Loving Time Travel as a Black Woman
People are made up of many paradoxes and contradictions. One of mine, as a black woman specifically, is my love of time travel.
For me regardless of the story if there’s time travel, a time lapse, or some other distortion of the western notion of time and progression, I’m pretty much hooked. There are plenty of shows I watch/books I read with varying degrees of time distortion in them, namely Harry Potter and the Prisoner of Azkaban, Sleepy Hollow, and of course Doctor Who. Any and every time I’m watching a show and time travel becomes an important aspect, or even a side plot, I am immediately here for it.
I am someone who not only loves history, but also the idea of the future and the idea of where society will go from here. There are so many factors that determine how we get to where we are which is why learning about the analyzing the past can be complicated, and determining the future can be the same way. The idea that a thousand mini, and seemingly irrelevant decisions can shape the lives of billions of people in the future is amazing to me and I love reading things that explore that idea.
At the same time, as a black woman I can’t really think of any time in the past that I would want to visit.
I know most people of color have this feeling; especially if you try to go back into American history there is pretty much no time where we would want to go back and live because to be honest we would not have great lives in the past (although if we add movement of space to change in time it might work out—going back to the Ancient African civilizations could be awesome).
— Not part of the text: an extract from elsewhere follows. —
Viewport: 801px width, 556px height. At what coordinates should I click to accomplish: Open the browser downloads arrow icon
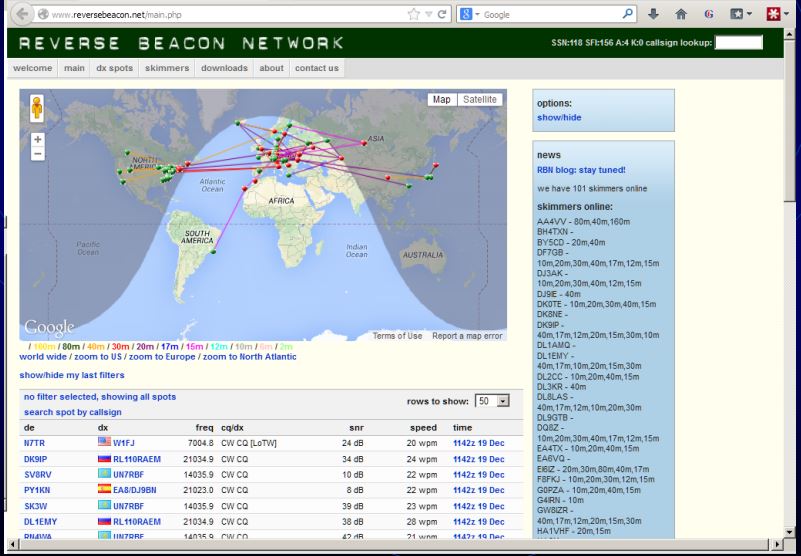tap(654, 14)
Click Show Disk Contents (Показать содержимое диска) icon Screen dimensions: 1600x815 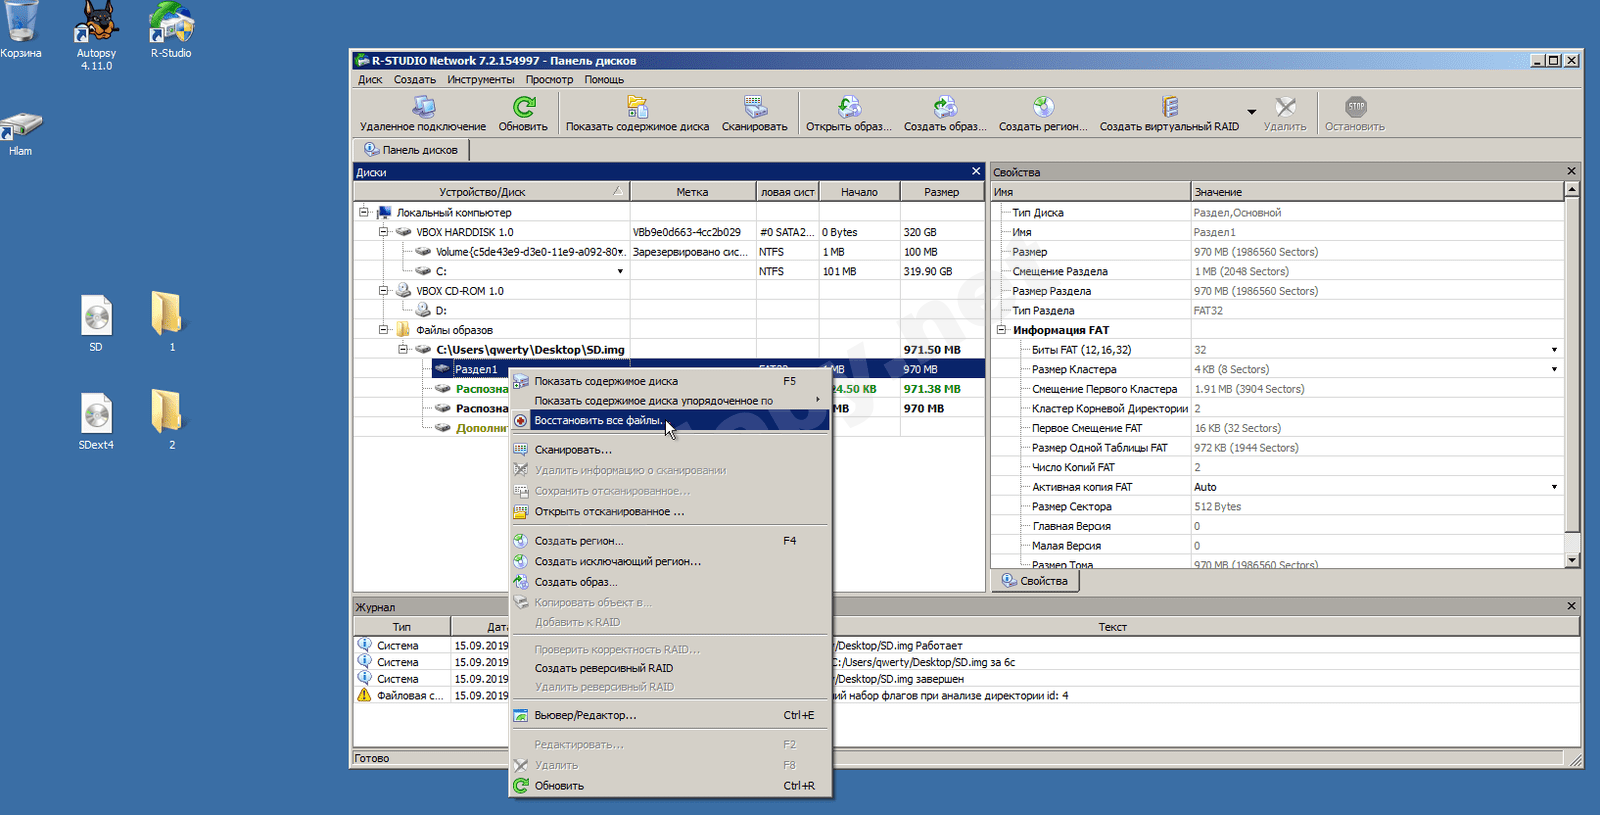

In most popular stories where time travel happens, the characters are usually white and privileged. They can go back in time and deal with problems like trying to make sure their parents go to the dance together in the 1950s so that they can exist in the ‘80s without worrying about Jim Crow laws or whether or not they would be lynched. They can go back in time to the 18th century without someone assuming they are a runaway slave and attempting to capture them and take them to the antebellum South. And while, as shown in Octavia Butler’s Kindred, those stories of black people struggling after being dropped off in the past can be amazing stories, they are also completely indicative of why I would never want to go back to the 1850s to explore how life was back then. If you are someone who could go back in time and only worry about how you’re going to come back home because you have a job and/or would miss your family and not because there is a legitimate threat to your life, then go ahead and time travel. But time travel would not be safe for me, especially not in the past and no matter how much I love it in theory.
Going to the future I am sure would be a better bet, but even then it isn’t so clear. White supremacy and patriarchy are so ingrained in our society that it’s pretty much a toss up whether or not I would be meeting more of the same or something different (and better for me).
At the same time, I still love time travel, especially when it’s done well. As a plot device it tends to be really complicated and when done well it can really make you think about how arbitrary but important time really is. It also helps us realize that we really can’t make sense of time; we just think of it in a way that most closely fits our ideals and go from there. Exploring that is always really interesting to me, even if I wouldn’t want to actually explore them in real life.
That being said, if the Doctor came in his TARDIS right now, ya’ll wouldn’t see me for a very long time…though mostly because I’ll be in the 51st century somewhere in space and not on this boring planet and less because I was so ecstatic about visiting Victorian London (I’m not).